College Students Grieving: 10 Tips for Getting Through a Loss
Unfortunately, college students grieving is becoming a more reoccurring phenomenon in the age of the pandemic. Students always had to deal with losing loved ones while balancing their classes, but with around 250,000 dead from the virus (at this point), it’s something front-and-center on the minds of everyone.
In the following article, we’re going to share several tips for those dealing with grief or the impending threat of it. The number one thing is to keep your wits about you. Then, make sure you do the following.
1. Make Time to Fall Apart
Before you can even think about being functional in your classes and studies, you have to deal with the grief head-on. That means allowing the raw emotions to do what they will.
Find some time where you can release your emotions in a safe and secure environment. Nurture your emotions. Give them a chance to unfold without worrying about what other people think (not that they would hold anything against you anyway).
2. Determine When You Will Return
Grief doesn’t follow a set timeline. In fact, you’ll deal with it for the rest of your life in many cases. That said, it will dissipate in time. While you may be emotional upon your return to the classroom, you’ll be able to envision it in a few days.
Whatever you do, don’t rush back. If your school has a set time period for excused absences dealing with grief, take every day. Going back too soon could lead to setbacks in the grieving process.
3. Communicate With Professors
There are very few professors who will not understand that grief needs its release. As long as you keep them in the loop about what you’re going through, you should get no resistance regarding makeup assignments, projects, and tests.
If you are unfortunate enough to get an unreasonable professor, use your university’s hierarchy to get justice. That might mean going above the professor’s head to your dean. It likely won’t come to that, though, as the last thing any university wants to be known as in the 21st Century is insensitive to their students’ needs.
4. Stay Connected to Friends and Family
Your friends and family are your guides through the journey of grief.

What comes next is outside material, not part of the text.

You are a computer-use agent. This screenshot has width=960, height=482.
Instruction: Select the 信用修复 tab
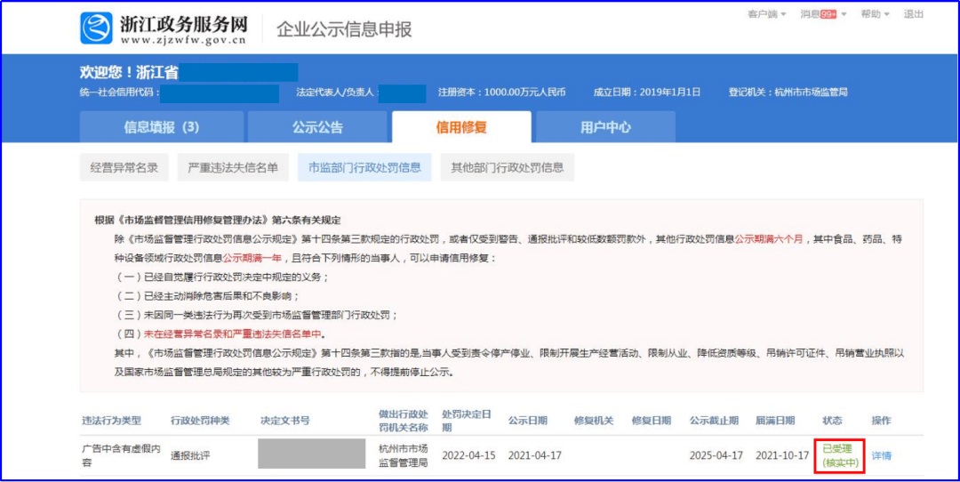(461, 127)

In many cases, they could be experiencing the same emotions that you’re feeling. There is comfort in that, to be able to go to someone who understands what you’re going through.
Even if the person didn’t have as close of a relationship with the deceased (or a relationship at all), their affection for you and a basic willingness to listen or to just be in the same room can offer tremendous relief. Keep these people near and dear to you while you have access to them.

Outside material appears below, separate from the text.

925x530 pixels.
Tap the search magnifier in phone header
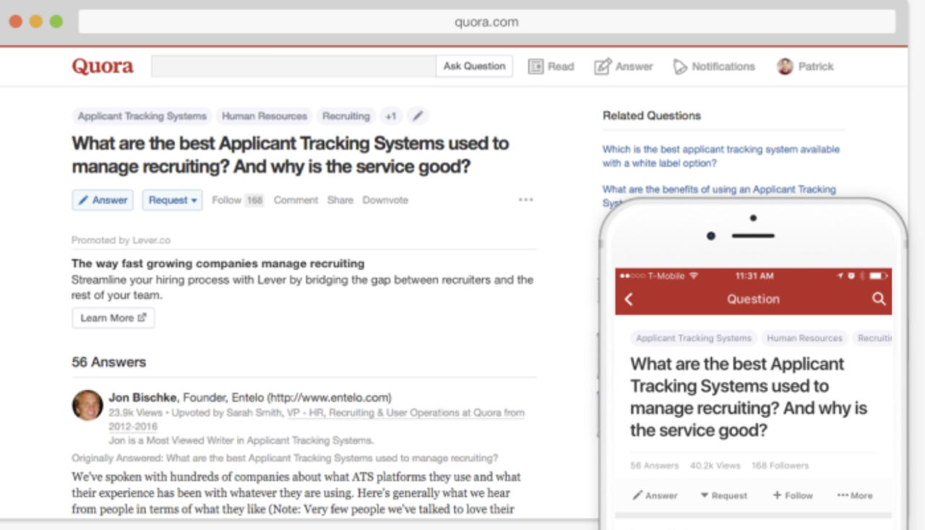[879, 299]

5. Spend Time in Meditation or Prayer
Spirituality is important to getting through grief, whether you’re devout to a religion or an atheist. Spirituality is the ability to rejuvenate yourself based on some basic belief system. Christians and Muslims rely on prayer. Other groups might rely on reading.
Still, others might want to convene with nature and go for a long walk or sit quietly in a room and focus on their breathing. Whatever takes you out of raw grief and helps you to process and make sense of things is a good thing. Find your “spiritual practice” during this time, and use it often.

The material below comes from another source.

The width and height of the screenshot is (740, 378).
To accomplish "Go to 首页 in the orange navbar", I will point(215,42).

Many use exercise to get in shape so they can look and feel better, but it also plays in pretty well to the spiritual side. First, there is the chemical reaction of endorphins being released into the bloodstream. Next, there is the space that it provides you from real-world problems and the frustrations that it can help you release.
Many people who enjoy exercising use it because of its ability to act as a kind of exorcism for negative emotions. Try it for yourself, and you certainly won’t be disappointed.
7. Eat Something
Your body can stop responding to typical needs and urges during periods of deep grief, but that doesn’t mean you need to fill those needs any less. Food is energy, and you’re going to need energy to get through the days ahead.
This could be rather difficult. However, you have to power through it by focusing on light meals and somewhat healthy foods that offer the proper macronutrients. Focus on fiber, protein, and vitamins to ensure that your body has what it needs even if your appetite isn’t what it used to be.
8. Develop a Return Plan
As the days wear on, you’ll be able to see a path back to a normal life. It’s a good idea to start laying out a plan for your return. Think about the makeup work you’ll have to do, the gaps you’ll need to fill in.
Make contact once more with your professors. Consider the days that you have left. Ensure you’re doing everything you can in the interim period to wrap up any loose ends and think more about reintegrating your processes and daily habits.
9. Ease In
When you do go back, don’t try to do too much too soon. As you do so, keep in mind that grief is handled differently by everyone. You don’t have to follow someone else’s plan. You can use ideas or adapt some for your own purposes. Whatever you do, do what you can and be happy with that effort.
10. Realize Grief Can Be a Long Process
You do not stop grieving just because you’re back in class. There will be moments when you relapse. Some of those moments might occur during the classes themselves. If the class is online, as many are nowadays, that may not seem so burdensome. But if it’s an in-person class, simply excuse yourself early.
You can always explain the situation to the professor later, or, better yet, you can tell him ahead of time that you’re still dealing with difficulties and may have to excuse yourself at a certain point during his class time. Believe us, he will understand.
College Students Grieving a Loss Must Take It One Step at a Time
College students grieving a loss need to keep in mind that the easiest way out of grief is through. The 10 tips we’ve presented here will give you a clear blueprint for making that journey. In the meantime, stay safe and best of luck to all of you as you wrestle with the pressures of this pandemic.